I like to think that's what the late Ray Burton, longtime NH Executive Councillor for the North Country, would have done. He marched at the head of the parade for years alongside his car (license number "1") , and I find it hard to imagine him meekly consenting to be turned away. But lots of other folks wouldn't agree to it, either. Had, say, the Dearborn Ramadan Parade or the West Hollywood LGBTQWERTY Parade taken a wrong turn, like Bugs Bunny at Albuquerque, and wound up on that Connecticut River bridge, do you think they would have submitted to Constable Godfrey's diktat? Not at all. They would have brushed him aside and poured through. And their willingness to do that is why the gays and the Muslims win everything they want - and compliant losers don't.

And, in fact, try telling those despised "cheese-eating surrender monkeys" in France that Bastille Day's off because of insufficient signs - or Quebeckers on St-Jean-Baptiste Day. This prostration before irrational, capricious but deeply totalitarian officialdom is unbecoming to a supposedly free people.

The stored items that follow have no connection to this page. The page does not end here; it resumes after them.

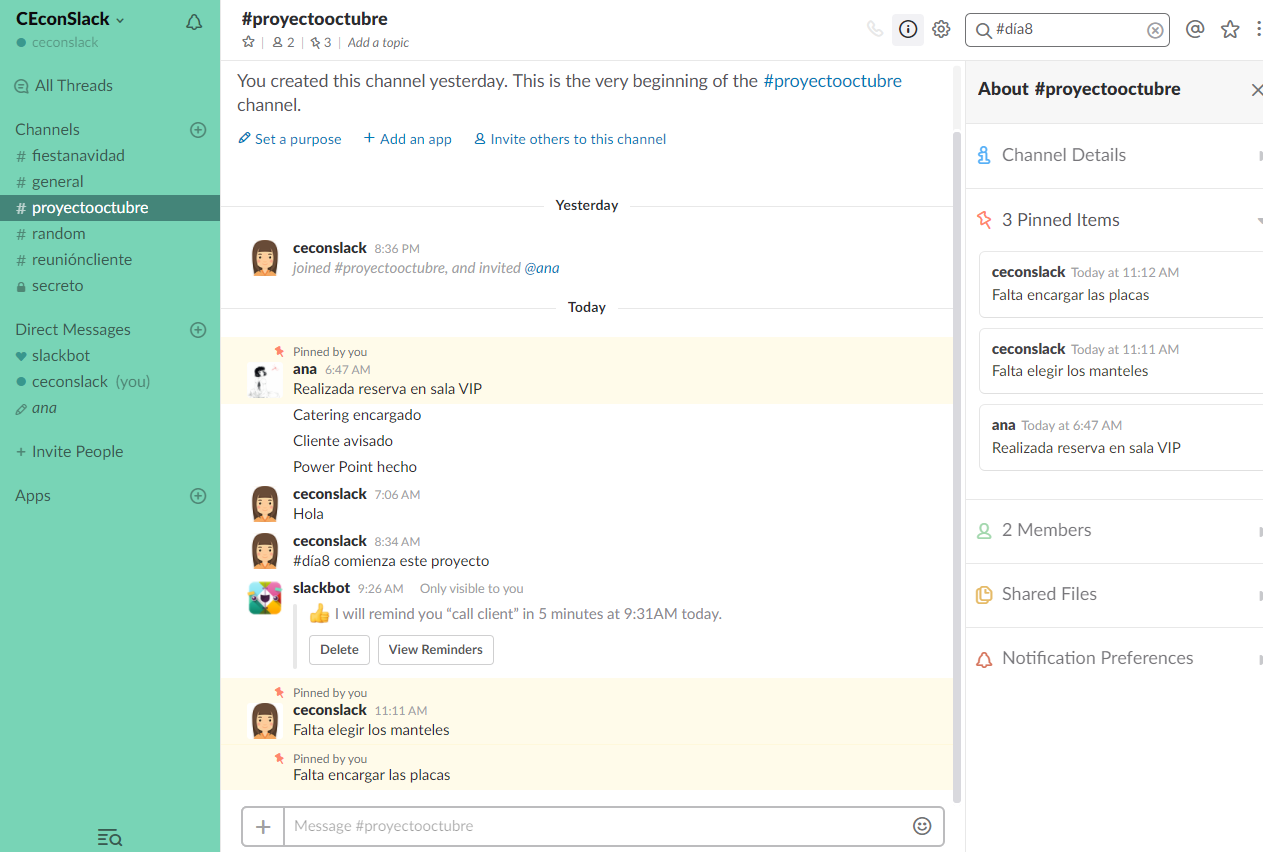Image resolution: width=1263 pixels, height=852 pixels.
Task: Start a call with phone icon
Action: point(875,29)
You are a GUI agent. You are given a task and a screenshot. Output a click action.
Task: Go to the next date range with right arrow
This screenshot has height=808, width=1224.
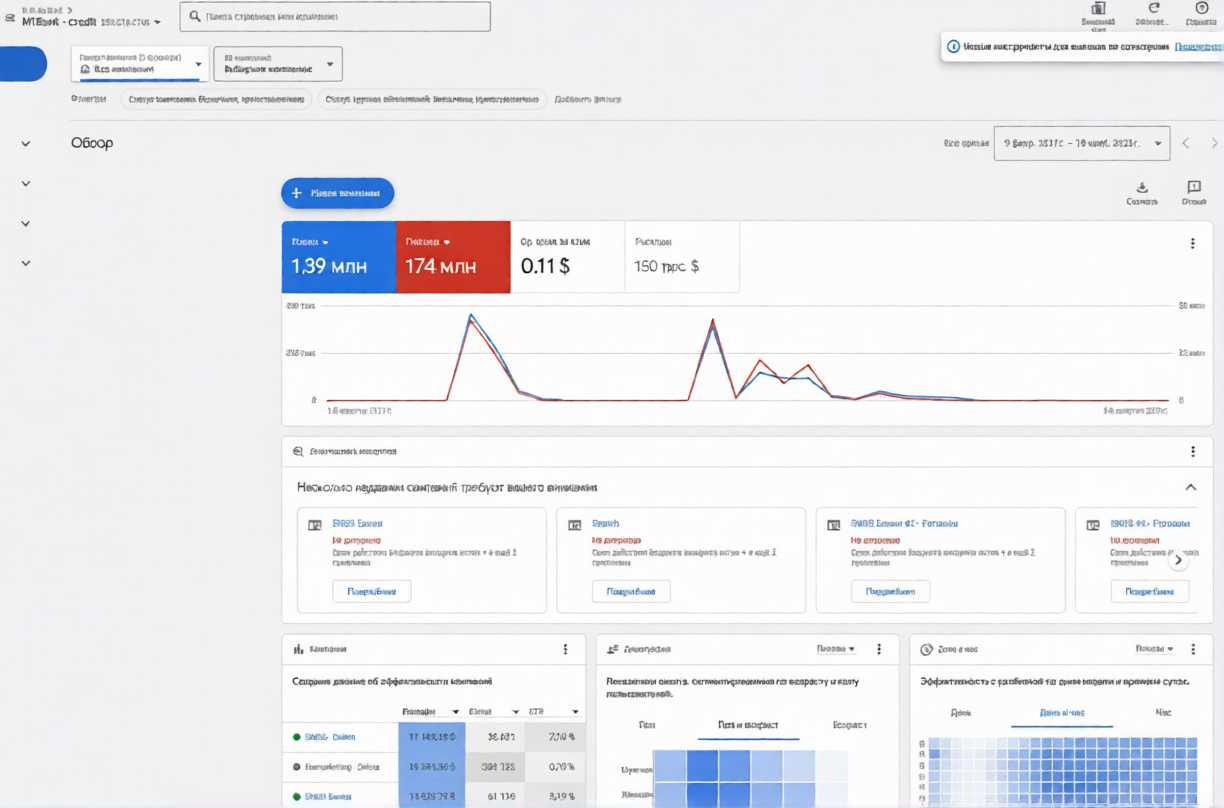[1214, 144]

So, as ridiculous as Constable Godfrey's behavior was, the bovine acceptance of it by the citizenry is far more disturbing. In my Fourth of July rerun of an old Telegraph column, I noted how the regulatory bureaucracy was crushing the spirit of independence. That was back in the Nineties when "safety" was being used to hyper-regulate anything involving children. Two decades on, we are all children. When you can have your Independence Day cancelled by bureaucrats on 45 minutes' notice, you are not citizens, you are not even subjects - you are wards of the state, a state that no longer recognizes you as capable of functioning adulthood.

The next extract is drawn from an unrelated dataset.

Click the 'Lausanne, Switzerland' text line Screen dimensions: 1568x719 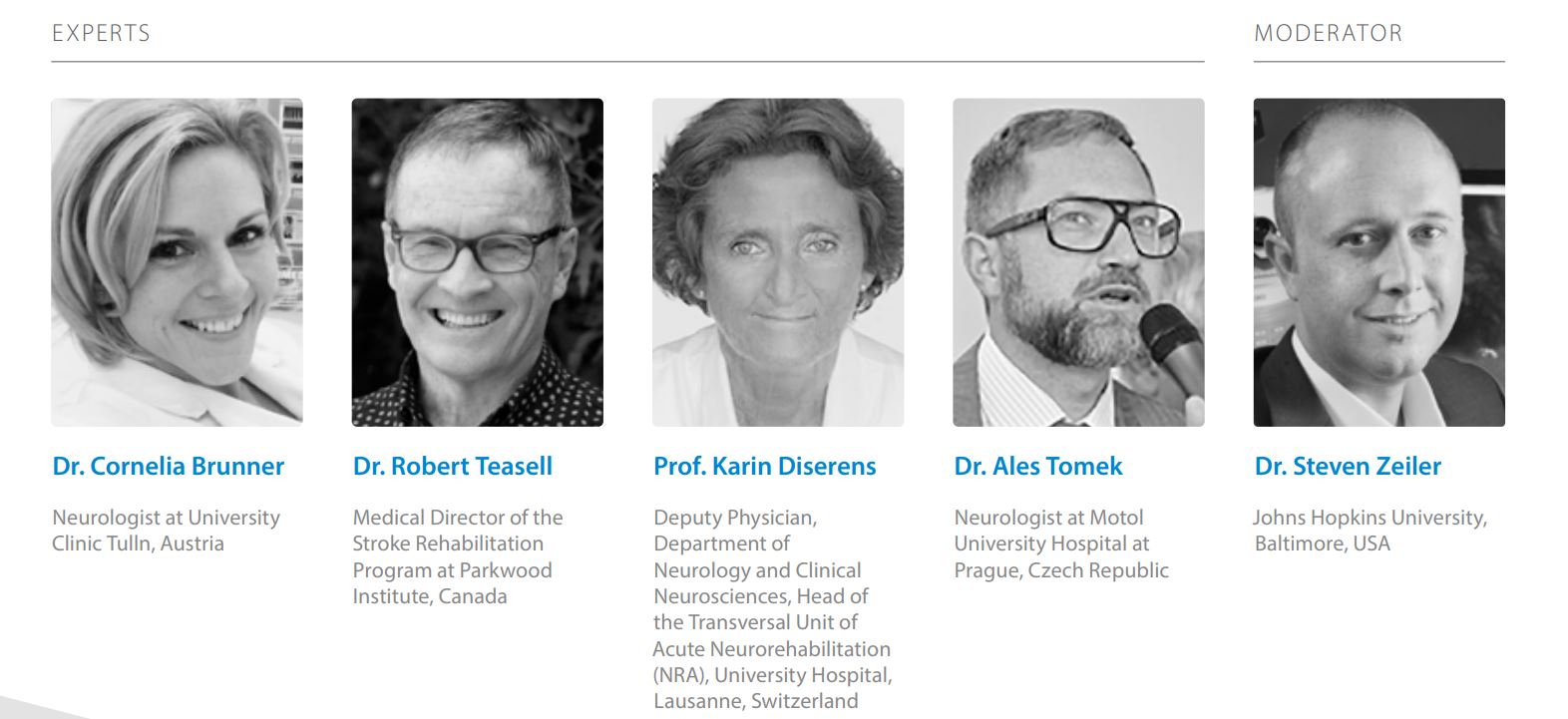point(756,701)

Incidentally, in previous years the parade organizers had never applied for any permit in the State of Vermont. Hitherto, it was known to all that they'd be holding the parade on July 4th, and they went ahead and held it. This time, for the first time ever, they were prevailed upon to apply for a permit, and they were entered into the system - and then the system failed. That too is a perfect distillation of the way it goes in the Republic of Paperwork: you play along with the system, and then the system screws you over anyway. Right now, the local constable, the county sheriff and the state agency of transportation are all referring questions on who should have done what back and forth to the others. That's three different agencies of government, which is two more than it would be in any functioning society:

"Me and the sheriffs, today, it's all our fault," Godfrey said. "But it's not our fault if the sign's not up."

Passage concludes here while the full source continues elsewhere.